Harry is going out. “Will you be good, George?” asks Harry. “Yes,” says George. “I’ll be very good.” I hope I’ll be good, George thinks. George sees something in the kitchen. It’s cake!  I said I’d be good, George thinks, but I LOVE cake. What will George do? (George eats the cake.) Oh no, George![1]

I think you can guess how the rest of the story goes. George sees Cat, who he loves to chase. George sees dirt, which he loves to dig in. George said he’d be good, but these temptations are just so tempting. And when Harry returns, George has ruined the house. George is sorry. George resolves to do better. George does do better, for a while, but the story ends with George, tempted to dig in a trash can. We don’t know what George does in the end. The book ends on a question: George?
           
We’ve all had moments in our lives that end with a similar question, haven’t we. We can will what is right, but we cannot do it. We are just like George the dog. This little children’s book is such a great illustration of exactly what St. Paul is talking about! And I get that. I understand exactly how St. Paul feels. Don’t you? Wretched man that I am! Who will save me from this body of death? Who will save George the dog from digging in the trash can?

I like to imagine that the first time Paul’s letter to the Romans was read in Rome, Pheobe, the deacon of the church in Cenchrae whom Paul identifies as the end of the letter as is bearer, whom Paul would have trained in how to read the letter, Pheobe paused at this point. Maybe she sat the scroll down. And I like to think that the depth of this question penetrated into the hearts of all of those who had gathered to hear this new letter from Paul.

Who will save me from this body of death? I ask myself this question on a regular basis. Don’t you? Now, I don’t use quite these words, but I’m still asking the same question. Sometimes I ask it without using words. One of those times occurred when I was doing my hospital chaplain internship. I was paged to the Neonatal Intensive Care Unit to sit with a mother as she took her newborn daughter off life support. It was awful. When you’re in a situation like that, there are no answers. The mother didn’t even ask me why God would let something like that happen. She just cried. I held her hand and cried with her. As we sat there, watching the heartbeats fade from the heart monitor, we were both crying out, with sighs too deep for words, Paul’s cry: Who will save me from this body of death?

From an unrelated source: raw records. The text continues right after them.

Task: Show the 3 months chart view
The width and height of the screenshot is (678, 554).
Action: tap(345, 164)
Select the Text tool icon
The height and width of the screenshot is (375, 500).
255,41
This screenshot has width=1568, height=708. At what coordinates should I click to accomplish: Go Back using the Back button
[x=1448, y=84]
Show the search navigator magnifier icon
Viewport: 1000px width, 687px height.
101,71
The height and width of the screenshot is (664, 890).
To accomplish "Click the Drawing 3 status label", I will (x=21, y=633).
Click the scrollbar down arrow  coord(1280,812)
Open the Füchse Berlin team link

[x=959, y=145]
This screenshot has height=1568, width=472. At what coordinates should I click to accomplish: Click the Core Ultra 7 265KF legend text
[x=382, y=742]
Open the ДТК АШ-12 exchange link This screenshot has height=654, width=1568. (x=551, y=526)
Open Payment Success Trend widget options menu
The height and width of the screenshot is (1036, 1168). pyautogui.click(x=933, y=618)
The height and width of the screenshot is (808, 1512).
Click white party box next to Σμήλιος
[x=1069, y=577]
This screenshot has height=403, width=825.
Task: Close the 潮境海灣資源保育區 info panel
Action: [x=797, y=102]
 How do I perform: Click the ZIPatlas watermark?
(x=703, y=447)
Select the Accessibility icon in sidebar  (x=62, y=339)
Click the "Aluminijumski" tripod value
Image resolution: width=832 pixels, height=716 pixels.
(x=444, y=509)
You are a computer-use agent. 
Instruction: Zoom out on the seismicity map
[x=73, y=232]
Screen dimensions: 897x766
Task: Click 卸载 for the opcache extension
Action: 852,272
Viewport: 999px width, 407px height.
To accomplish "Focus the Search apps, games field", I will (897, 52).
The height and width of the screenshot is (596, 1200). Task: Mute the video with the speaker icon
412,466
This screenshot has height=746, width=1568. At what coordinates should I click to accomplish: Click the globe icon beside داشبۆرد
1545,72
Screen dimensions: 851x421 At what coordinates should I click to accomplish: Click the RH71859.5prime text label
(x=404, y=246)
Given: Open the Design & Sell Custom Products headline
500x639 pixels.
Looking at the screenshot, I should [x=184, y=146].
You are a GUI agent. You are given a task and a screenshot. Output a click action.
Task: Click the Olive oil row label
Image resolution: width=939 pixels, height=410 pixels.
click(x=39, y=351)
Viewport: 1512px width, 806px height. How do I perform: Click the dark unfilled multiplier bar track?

That is the essential question of human life. Sometimes, it’s tempting to jump right over to the answer: Thanks be to God through Jesus Christ our Lord! But that’s not the way life works. And when we are confronted with our human frailty in a powerful way, the answer isn’t as simple as skipping right ahead to the next verse. When we are grieving as we are now over the death of John Burk, an answer is simple as “Jesus needed another angel in heaven” doesn’t satisfy. There is a real existential angst in that question, in our finite inability to do all the good we want, a finitude revealed to us in death. We don’t need pat answers. We need Jesus.

We need to hear our Gospel reading. We need to be reminded that we relate to God as children, not as adults. If we were adults, maybe we’d have this life thing figured out. Maybe we’d know how to do the good we will. Maybe we’d know the answers to give grieving people. But we aren’t, so we don’t. God has revealed these things—the Good News of God in Jesus Christ—to children. And we receive grace, the free gift of God, as children. We can’t run faster or beat our arms harder and somehow arrive at salvation. We need to be given it. And thank God, Jesus does give it to us.

Come to me, all you that are weary and are carrying heavy burdens, and I will give you rest.
Take my yoke upon you, and learn from me; for I am gentle and humble in heart, and you will find rest for your souls. For my yoke is easy, and my burden is light.

We find rest for our weary souls when we stop trying to do it ourselves. That’s why Jesus’ yoke is easy, and his burden is light: he has shouldered it for us. Somehow, in the midst of that awful hospital room where I sat with that mother and her dying child, Jesus showed up. He showed up when I stopped trying to make things right, stopped trying to find something to say to the mother to make her feel better. I had nothing to do with Jesus showing up. He didn’t show up because someone called for a chaplain. He showed up because everyone in that room needed him, and we had stopped pretending otherwise. When that happened, it was like all the air in the room changed. It grew lighter. The mother sang “Jesus loves me” as she rocked her daughter for the last time. Somehow, in a way that I do not understand, Jesus gave us rest and comfort. Jesus let us set heavy burdens down. All there was left was a palpable sense of God’s love.

Who will save me from this body of death? Thanks be to God through Jesus Christ our Lord!


[1] Chris Haughton, Oh No, George! Somerville: Candlewick, 2012.